__What to do__: Copy verbatim the stretch of the listing from the line containing "This screenshot has width=1372, height=875." through the line containing "Action: pos(493,1096)", including both of those lines.

(Extracted records)

=-=-=

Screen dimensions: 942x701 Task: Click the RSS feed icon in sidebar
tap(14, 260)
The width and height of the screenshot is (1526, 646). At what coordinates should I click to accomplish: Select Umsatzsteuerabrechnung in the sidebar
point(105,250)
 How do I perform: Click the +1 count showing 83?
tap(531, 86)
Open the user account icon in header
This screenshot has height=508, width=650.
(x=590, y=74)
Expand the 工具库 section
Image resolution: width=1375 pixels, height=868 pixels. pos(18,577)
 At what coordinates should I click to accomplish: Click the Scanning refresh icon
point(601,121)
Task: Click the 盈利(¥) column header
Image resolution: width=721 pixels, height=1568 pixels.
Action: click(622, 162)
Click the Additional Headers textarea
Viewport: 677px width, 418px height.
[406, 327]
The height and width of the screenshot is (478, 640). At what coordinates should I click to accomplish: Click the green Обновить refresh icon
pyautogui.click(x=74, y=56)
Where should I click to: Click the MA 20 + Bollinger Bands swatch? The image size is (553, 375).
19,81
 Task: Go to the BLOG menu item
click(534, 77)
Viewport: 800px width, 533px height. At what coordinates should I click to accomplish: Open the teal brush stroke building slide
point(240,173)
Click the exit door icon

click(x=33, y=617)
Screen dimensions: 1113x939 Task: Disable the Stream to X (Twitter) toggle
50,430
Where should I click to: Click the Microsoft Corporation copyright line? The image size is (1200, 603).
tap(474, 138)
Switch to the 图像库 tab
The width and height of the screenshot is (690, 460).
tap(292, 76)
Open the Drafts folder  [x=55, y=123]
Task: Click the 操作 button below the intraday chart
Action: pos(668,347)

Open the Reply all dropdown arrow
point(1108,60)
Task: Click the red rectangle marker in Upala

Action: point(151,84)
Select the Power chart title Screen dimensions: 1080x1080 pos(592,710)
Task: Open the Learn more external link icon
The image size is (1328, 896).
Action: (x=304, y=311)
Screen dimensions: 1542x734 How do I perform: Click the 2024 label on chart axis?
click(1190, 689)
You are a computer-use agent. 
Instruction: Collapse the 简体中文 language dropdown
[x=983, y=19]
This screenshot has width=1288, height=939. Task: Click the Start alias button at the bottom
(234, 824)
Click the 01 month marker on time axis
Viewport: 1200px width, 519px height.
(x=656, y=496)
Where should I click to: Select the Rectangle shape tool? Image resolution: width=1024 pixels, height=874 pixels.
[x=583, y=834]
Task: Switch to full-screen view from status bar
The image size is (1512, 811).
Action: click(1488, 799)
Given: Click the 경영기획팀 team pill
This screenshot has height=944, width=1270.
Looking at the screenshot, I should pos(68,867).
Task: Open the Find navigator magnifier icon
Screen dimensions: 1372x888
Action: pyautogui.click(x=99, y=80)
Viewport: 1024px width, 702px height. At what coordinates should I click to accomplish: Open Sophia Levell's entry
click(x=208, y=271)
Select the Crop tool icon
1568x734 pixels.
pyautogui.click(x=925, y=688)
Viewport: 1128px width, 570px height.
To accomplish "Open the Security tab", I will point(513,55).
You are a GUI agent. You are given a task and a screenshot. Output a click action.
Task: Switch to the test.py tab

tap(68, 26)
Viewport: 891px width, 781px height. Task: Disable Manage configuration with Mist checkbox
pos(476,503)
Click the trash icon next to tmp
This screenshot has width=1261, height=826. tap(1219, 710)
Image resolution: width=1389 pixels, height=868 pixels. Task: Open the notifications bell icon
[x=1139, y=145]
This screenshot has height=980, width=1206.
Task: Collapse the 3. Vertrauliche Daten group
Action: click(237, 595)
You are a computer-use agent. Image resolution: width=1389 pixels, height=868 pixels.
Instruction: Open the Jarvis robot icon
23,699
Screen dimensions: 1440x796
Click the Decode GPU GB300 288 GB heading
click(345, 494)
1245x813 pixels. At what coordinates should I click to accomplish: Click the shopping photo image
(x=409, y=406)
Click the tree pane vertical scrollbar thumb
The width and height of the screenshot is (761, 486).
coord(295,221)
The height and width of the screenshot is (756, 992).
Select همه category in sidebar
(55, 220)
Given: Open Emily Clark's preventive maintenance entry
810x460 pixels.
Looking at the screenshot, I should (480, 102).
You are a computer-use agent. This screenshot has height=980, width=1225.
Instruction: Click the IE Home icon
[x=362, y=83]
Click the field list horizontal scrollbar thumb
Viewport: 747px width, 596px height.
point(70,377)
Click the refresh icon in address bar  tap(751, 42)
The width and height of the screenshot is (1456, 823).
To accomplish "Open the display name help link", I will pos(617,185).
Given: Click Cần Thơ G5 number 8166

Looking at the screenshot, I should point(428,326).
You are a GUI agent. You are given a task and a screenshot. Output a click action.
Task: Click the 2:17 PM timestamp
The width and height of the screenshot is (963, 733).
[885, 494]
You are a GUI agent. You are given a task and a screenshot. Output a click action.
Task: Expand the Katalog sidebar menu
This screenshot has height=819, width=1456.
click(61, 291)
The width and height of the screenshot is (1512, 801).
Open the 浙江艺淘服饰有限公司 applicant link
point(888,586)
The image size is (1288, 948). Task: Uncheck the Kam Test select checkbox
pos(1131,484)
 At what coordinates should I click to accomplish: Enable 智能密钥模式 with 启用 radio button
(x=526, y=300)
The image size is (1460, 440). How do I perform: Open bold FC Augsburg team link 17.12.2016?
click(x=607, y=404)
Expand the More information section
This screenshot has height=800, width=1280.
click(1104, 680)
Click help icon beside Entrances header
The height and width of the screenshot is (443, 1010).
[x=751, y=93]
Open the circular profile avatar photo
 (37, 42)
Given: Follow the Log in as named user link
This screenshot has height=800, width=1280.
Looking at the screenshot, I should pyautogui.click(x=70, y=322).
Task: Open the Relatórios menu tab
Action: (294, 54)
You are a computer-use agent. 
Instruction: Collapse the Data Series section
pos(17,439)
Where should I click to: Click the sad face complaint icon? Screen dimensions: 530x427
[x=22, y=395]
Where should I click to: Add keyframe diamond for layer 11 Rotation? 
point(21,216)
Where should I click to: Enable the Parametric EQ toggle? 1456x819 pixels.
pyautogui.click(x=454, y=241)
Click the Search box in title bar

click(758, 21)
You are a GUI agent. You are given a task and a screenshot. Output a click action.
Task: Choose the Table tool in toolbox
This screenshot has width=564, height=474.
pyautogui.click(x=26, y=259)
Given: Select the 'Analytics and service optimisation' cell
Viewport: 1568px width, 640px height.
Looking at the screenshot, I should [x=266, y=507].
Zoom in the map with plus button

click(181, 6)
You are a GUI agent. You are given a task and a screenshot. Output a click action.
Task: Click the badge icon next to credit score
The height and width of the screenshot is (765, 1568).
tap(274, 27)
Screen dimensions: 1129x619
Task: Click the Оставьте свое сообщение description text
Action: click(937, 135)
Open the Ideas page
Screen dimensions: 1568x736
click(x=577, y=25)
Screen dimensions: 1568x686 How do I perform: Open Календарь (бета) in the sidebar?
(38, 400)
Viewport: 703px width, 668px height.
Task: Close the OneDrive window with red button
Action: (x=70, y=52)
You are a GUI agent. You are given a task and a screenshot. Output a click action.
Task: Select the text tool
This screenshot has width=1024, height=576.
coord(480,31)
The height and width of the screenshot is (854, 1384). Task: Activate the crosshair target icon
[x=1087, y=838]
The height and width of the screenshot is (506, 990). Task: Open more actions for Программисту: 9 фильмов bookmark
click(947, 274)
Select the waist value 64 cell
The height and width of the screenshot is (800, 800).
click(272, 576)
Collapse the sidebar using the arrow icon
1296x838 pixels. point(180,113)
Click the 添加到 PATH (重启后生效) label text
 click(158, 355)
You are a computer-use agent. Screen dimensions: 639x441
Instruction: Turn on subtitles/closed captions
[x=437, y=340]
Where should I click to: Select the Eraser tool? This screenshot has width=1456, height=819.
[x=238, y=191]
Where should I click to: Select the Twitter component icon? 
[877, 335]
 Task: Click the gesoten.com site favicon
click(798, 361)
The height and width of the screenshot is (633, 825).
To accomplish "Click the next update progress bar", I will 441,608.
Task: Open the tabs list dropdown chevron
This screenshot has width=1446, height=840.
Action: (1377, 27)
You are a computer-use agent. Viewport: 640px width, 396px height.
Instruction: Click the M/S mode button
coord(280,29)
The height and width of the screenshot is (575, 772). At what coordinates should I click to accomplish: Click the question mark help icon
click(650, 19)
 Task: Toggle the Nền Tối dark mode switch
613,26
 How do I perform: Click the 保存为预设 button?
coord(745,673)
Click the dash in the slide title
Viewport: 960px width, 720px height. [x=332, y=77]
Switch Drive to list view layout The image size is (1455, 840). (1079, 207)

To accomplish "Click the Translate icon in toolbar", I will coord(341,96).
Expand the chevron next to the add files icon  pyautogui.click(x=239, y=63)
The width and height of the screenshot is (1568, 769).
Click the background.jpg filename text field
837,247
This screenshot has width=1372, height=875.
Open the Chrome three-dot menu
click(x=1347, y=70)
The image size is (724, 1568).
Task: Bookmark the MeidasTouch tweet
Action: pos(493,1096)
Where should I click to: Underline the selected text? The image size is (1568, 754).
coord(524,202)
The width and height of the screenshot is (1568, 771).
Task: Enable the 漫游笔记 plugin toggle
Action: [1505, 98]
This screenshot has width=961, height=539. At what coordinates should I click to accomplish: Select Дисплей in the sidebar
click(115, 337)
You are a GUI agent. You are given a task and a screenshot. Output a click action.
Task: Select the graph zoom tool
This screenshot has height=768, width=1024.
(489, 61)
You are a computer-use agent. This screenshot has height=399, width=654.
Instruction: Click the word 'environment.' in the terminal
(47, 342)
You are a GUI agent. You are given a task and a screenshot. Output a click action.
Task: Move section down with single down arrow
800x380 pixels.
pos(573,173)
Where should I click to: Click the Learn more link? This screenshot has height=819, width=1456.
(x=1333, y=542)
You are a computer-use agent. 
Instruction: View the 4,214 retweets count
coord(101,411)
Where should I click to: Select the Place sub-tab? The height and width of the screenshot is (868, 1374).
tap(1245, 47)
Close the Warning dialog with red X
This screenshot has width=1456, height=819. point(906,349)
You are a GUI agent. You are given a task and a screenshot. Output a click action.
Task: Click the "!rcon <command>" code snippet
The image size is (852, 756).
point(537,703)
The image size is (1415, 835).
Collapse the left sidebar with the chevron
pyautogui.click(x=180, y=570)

=-=-=

__Answer for the task__:
This screenshot has width=1372, height=875.
Open the Chrome three-dot menu
click(x=1347, y=70)
The image size is (724, 1568).
Task: Bookmark the MeidasTouch tweet
Action: pos(493,1096)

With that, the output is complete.